## Records for processing
_ _ _ _ _

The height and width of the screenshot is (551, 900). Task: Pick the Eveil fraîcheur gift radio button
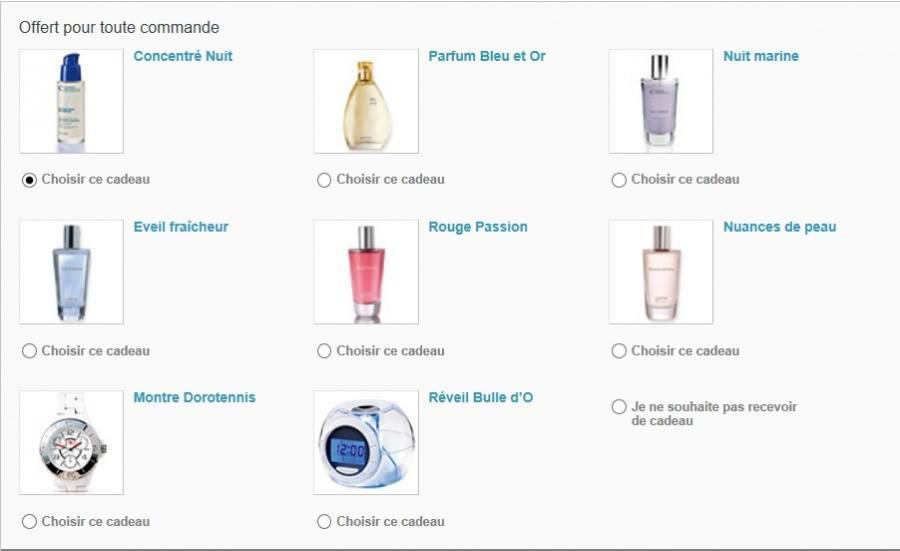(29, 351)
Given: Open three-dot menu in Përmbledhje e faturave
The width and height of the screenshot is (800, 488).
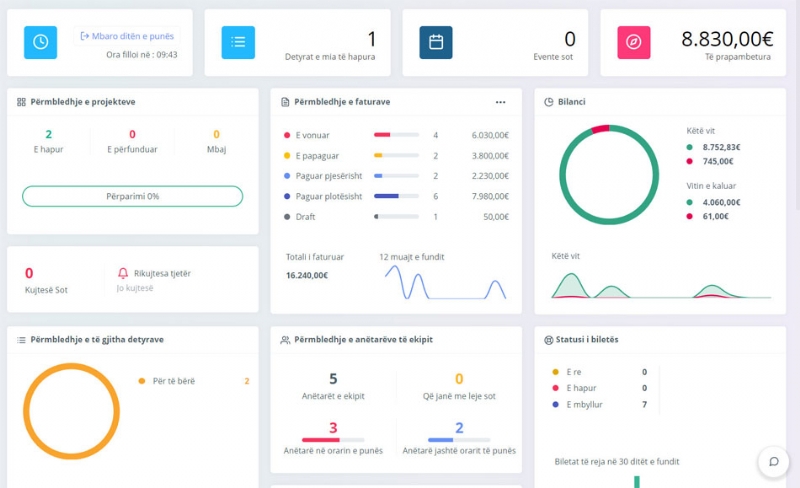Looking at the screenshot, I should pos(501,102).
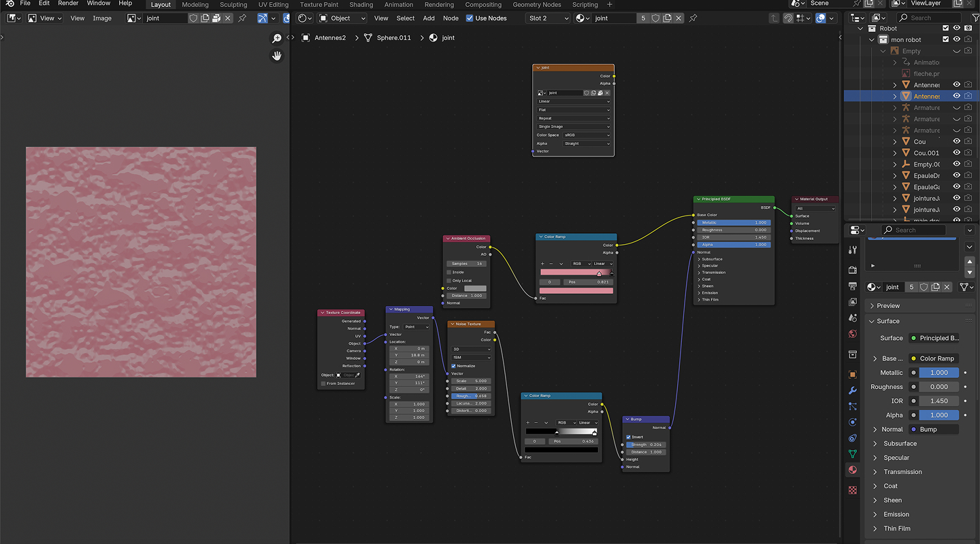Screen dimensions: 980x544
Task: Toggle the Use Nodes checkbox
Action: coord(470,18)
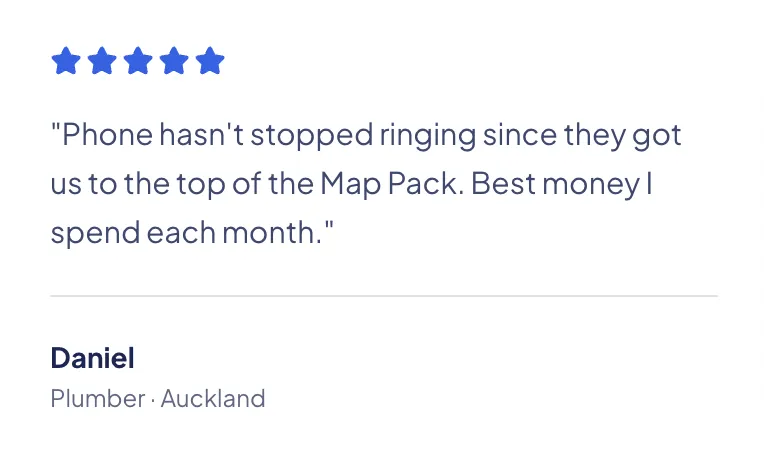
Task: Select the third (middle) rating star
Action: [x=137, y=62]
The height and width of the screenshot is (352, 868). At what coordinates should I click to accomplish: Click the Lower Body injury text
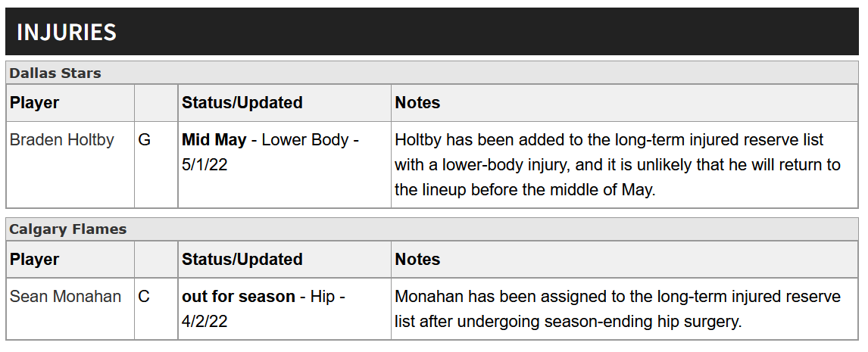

_ _ _ _ _

Repeat the listing word for word, and skip every picture it contains.

The height and width of the screenshot is (551, 900). Task: Pick the Eveil fraîcheur gift radio button
(29, 351)
Given: Open three-dot menu in Përmbledhje e faturave
The width and height of the screenshot is (800, 488).
Looking at the screenshot, I should pos(501,102).
Screen dimensions: 980x544
Task: Toggle the Use Nodes checkbox
Action: coord(470,18)
Task: Select the third (middle) rating star
Action: [x=137, y=62]
The height and width of the screenshot is (352, 868). At what coordinates should I click to accomplish: Click the Lower Body injury text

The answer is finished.